Lay out the records from the start through the line containing "x-tick-label: feb is", inclusive, as a two-column CSV with the columns input and output. Give one row for each record, with its text under input and its answer under output, each in one quoted field with line breaks turned into spaces.

- - - - - - -

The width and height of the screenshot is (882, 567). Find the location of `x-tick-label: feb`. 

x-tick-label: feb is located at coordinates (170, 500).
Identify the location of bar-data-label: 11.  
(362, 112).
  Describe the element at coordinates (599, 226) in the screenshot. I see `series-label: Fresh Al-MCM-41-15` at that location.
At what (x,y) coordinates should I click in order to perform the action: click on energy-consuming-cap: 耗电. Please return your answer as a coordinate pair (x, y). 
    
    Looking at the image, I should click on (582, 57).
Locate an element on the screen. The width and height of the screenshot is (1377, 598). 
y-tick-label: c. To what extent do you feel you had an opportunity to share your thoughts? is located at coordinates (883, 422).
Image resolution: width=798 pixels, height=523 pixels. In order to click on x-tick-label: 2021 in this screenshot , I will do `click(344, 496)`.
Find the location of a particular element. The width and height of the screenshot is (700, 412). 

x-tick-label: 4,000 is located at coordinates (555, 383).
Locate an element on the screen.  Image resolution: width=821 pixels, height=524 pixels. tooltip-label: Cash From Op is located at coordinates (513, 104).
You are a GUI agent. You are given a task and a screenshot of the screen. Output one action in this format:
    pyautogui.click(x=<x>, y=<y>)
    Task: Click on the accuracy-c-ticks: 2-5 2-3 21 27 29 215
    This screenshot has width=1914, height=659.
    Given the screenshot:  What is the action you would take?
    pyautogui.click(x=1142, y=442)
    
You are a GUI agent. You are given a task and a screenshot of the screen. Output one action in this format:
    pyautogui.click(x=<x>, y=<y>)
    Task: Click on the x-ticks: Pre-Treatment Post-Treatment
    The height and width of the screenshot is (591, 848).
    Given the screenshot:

- - - - - - -

— Answer to the exercise —
input,output
"The width and height of the screenshot is (882, 567). Find the location of `x-tick-label: feb`.","x-tick-label: feb is located at coordinates (170, 500)."